Writing linear algebra routines for static arrays is something that I still feel I need to use generated functions for. The reason being that the resulting tuple has to be created “in one shot”. Something like https://github.com/JuliaLang/julia/pull/21912 would probably help with that.


@kristoffer.carlsson could you explain how you use @generated functions to create static arrays “in one shot”?

This is one example where I came across this recently: I have a function that maps an SVector of size nx to an SVector of the same size and the result may be computed from multiple (fully decoupled) equations that take a subset of the vector as an input.

I can do something like this:

# Note: Here, index_partitions is an Tuple of `SVectors` that I use to extract.
# Example: for nx = 5, and index_partitions = (SVector{2}(1:2),
# SVector{3}(3:5)) means that we have a fully decoupled equation to compute the
# first 2 elements of the result from the first 2 inputs and the last 3
# elements from the last 3 inputs.
function something{index_partitions}(x::SVector{nx}) where {index_partitions, nx}
    # create an MVector so that I can incrementally construct the result
    result = @MVector zeros(nx)
    for xids in index_partitions
        # result computed from decoupled equations
        result[xids] = something_with_subvector(x[xids])
    # convert back to SVector
    return SVector(result)

But I’d rather be able to create this in one shot. I feel like I should be able to do this with a generated function but I don’t really know how.


Could you construct a minimal working example that shows the thing you don’t want?

Why? If it’s because of performance, you should know that the compiler is usually capable of turning something like the example code above into very efficient machine code; the ‘copy’ from an MVector to an SVector is typically elided, and so is the allocation of result as long as something_with_subvector is inlined. I would generally prefer the code you showed over a generated function unless something_with_subvector is not inlined, for reasons of readability, compile time, and sometimes also performance (LLVM’s loop vectorizer is sometimes more effective than its SLP vectorizer, which you’re relying on with the fully-unrolled generated function approach).

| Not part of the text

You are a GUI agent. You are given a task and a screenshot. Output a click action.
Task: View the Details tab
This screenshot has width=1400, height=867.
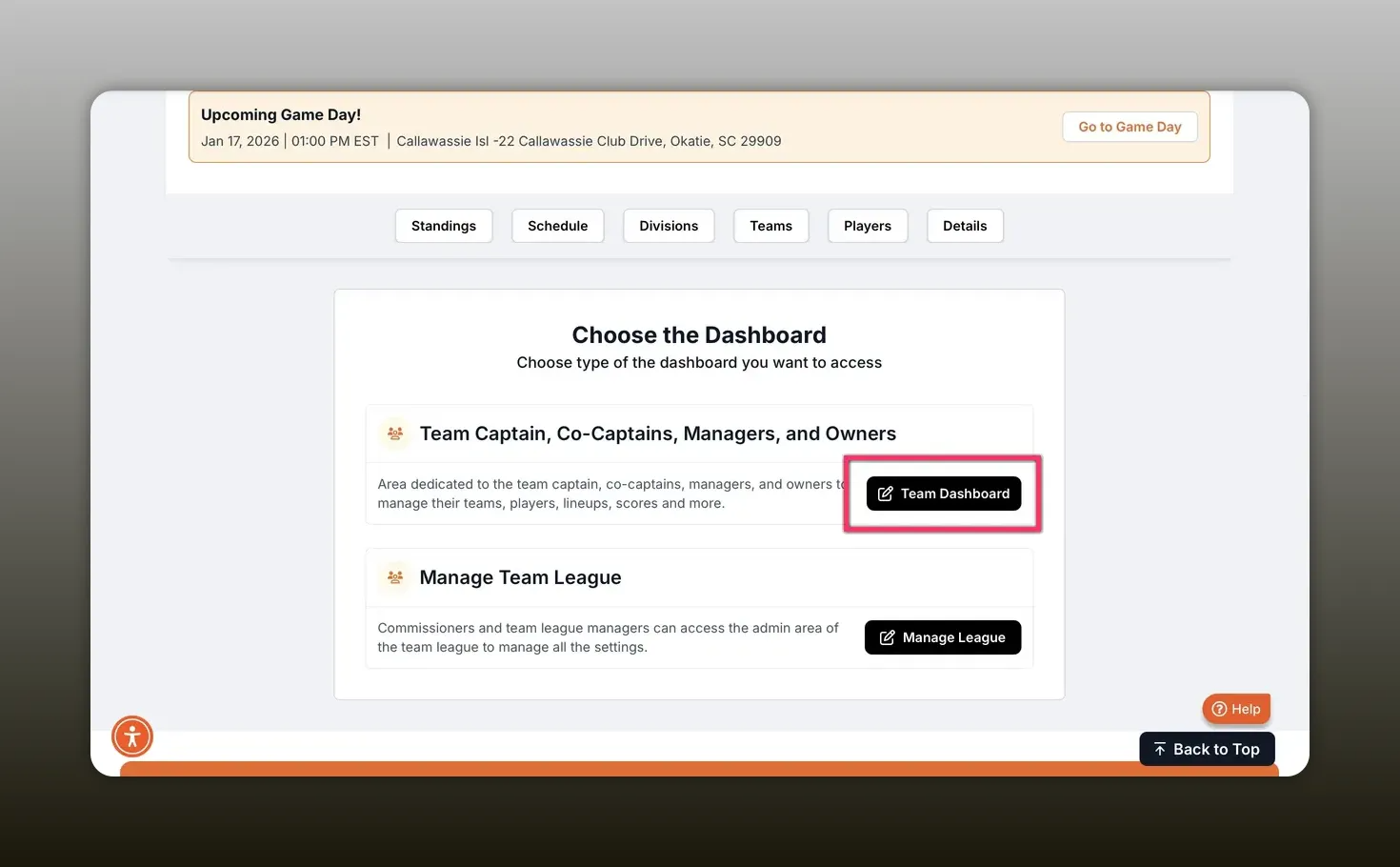point(965,226)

You are right that in many cases the compiler is able to optimize away these allocations. However, I frequently have the problem that it does not happen (even if I encourage inlining with @inline) and in this case the temporary MMatrix inside that function allocates. I could always pre-allocate the memory but since these are only temporaries (the final result is an SMatrix), this seems a bit unnatural which is why I thought there might be a nicer way to do this.